YOUR ASSIGNMENT
Go through the data that follows and restate each line exactly as it reads.

LISTED RECORDS
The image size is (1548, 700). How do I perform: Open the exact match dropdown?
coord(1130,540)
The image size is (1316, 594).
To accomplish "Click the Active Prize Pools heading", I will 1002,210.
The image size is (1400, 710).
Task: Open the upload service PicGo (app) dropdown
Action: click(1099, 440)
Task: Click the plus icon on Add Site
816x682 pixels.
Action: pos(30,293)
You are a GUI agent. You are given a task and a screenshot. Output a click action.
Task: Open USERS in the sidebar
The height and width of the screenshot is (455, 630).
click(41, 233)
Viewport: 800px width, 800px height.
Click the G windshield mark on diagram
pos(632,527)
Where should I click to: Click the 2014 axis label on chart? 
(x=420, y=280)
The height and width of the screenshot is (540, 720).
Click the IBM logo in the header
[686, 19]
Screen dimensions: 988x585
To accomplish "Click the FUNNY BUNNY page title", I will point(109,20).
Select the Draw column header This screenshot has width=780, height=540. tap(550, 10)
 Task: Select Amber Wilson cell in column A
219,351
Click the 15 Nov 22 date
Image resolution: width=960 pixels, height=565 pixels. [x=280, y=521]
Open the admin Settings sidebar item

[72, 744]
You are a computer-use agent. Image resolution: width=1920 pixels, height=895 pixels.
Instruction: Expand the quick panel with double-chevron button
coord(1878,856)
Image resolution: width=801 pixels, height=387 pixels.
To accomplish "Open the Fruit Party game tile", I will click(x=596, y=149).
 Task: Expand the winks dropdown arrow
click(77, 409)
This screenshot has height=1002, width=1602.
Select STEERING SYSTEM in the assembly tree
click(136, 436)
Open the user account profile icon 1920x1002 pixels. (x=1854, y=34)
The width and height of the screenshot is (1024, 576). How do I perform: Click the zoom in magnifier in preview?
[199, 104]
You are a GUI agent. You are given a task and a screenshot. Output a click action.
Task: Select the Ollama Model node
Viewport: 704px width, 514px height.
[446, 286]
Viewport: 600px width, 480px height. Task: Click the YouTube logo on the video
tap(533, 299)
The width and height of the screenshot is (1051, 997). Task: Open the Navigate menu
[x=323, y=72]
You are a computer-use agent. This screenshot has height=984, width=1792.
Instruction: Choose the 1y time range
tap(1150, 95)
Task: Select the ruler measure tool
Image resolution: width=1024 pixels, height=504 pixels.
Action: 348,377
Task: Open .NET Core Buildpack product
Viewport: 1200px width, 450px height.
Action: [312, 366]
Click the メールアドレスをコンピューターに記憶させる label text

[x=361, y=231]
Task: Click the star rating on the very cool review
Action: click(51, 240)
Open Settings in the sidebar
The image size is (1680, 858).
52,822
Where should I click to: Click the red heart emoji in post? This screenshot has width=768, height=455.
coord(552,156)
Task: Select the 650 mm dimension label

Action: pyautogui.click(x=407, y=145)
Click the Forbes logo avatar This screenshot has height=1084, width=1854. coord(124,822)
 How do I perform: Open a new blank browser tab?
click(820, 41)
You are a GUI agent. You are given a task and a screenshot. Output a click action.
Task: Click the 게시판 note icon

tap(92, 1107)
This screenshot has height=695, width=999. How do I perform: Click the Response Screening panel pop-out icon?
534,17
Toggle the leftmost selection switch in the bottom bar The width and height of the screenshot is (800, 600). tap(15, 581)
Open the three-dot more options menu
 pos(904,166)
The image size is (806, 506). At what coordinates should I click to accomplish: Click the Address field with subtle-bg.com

RESULT OF THIS EXERCISE
The image size is (1548, 700). How do I perform: Open the exact match dropdown?
coord(1130,540)
The image size is (1316, 594).
To accomplish "Click the Active Prize Pools heading", I will 1002,210.
The image size is (1400, 710).
Task: Open the upload service PicGo (app) dropdown
Action: click(1099, 440)
Task: Click the plus icon on Add Site
816x682 pixels.
Action: pos(30,293)
You are a GUI agent. You are given a task and a screenshot. Output a click action.
Task: Open USERS in the sidebar
The height and width of the screenshot is (455, 630).
click(41, 233)
Viewport: 800px width, 800px height.
Click the G windshield mark on diagram
pos(632,527)
Where should I click to: Click the 2014 axis label on chart? 
(x=420, y=280)
The height and width of the screenshot is (540, 720).
Click the IBM logo in the header
[686, 19]
Screen dimensions: 988x585
To accomplish "Click the FUNNY BUNNY page title", I will point(109,20).
Select the Draw column header This screenshot has width=780, height=540. tap(550, 10)
 Task: Select Amber Wilson cell in column A
219,351
Click the 15 Nov 22 date
Image resolution: width=960 pixels, height=565 pixels. [x=280, y=521]
Open the admin Settings sidebar item

[72, 744]
You are a computer-use agent. Image resolution: width=1920 pixels, height=895 pixels.
Instruction: Expand the quick panel with double-chevron button
coord(1878,856)
Image resolution: width=801 pixels, height=387 pixels.
To accomplish "Open the Fruit Party game tile", I will click(x=596, y=149).
 Task: Expand the winks dropdown arrow
click(77, 409)
This screenshot has height=1002, width=1602.
Select STEERING SYSTEM in the assembly tree
click(136, 436)
Open the user account profile icon 1920x1002 pixels. (x=1854, y=34)
The width and height of the screenshot is (1024, 576). How do I perform: Click the zoom in magnifier in preview?
[199, 104]
You are a GUI agent. You are given a task and a screenshot. Output a click action.
Task: Select the Ollama Model node
Viewport: 704px width, 514px height.
[446, 286]
Viewport: 600px width, 480px height. Task: Click the YouTube logo on the video
tap(533, 299)
The width and height of the screenshot is (1051, 997). Task: Open the Navigate menu
[x=323, y=72]
You are a computer-use agent. This screenshot has height=984, width=1792.
Instruction: Choose the 1y time range
tap(1150, 95)
Task: Select the ruler measure tool
Image resolution: width=1024 pixels, height=504 pixels.
Action: 348,377
Task: Open .NET Core Buildpack product
Viewport: 1200px width, 450px height.
Action: [312, 366]
Click the メールアドレスをコンピューターに記憶させる label text

[x=361, y=231]
Task: Click the star rating on the very cool review
Action: click(51, 240)
Open Settings in the sidebar
The image size is (1680, 858).
52,822
Where should I click to: Click the red heart emoji in post? This screenshot has width=768, height=455.
coord(552,156)
Task: Select the 650 mm dimension label

Action: pyautogui.click(x=407, y=145)
Click the Forbes logo avatar This screenshot has height=1084, width=1854. coord(124,822)
 How do I perform: Open a new blank browser tab?
click(820, 41)
You are a GUI agent. You are given a task and a screenshot. Output a click action.
Task: Click the 게시판 note icon

tap(92, 1107)
This screenshot has height=695, width=999. How do I perform: Click the Response Screening panel pop-out icon?
534,17
Toggle the leftmost selection switch in the bottom bar The width and height of the screenshot is (800, 600). tap(15, 581)
Open the three-dot more options menu
 pos(904,166)
The image size is (806, 506). At what coordinates should I click to accomplish: Click the Address field with subtle-bg.com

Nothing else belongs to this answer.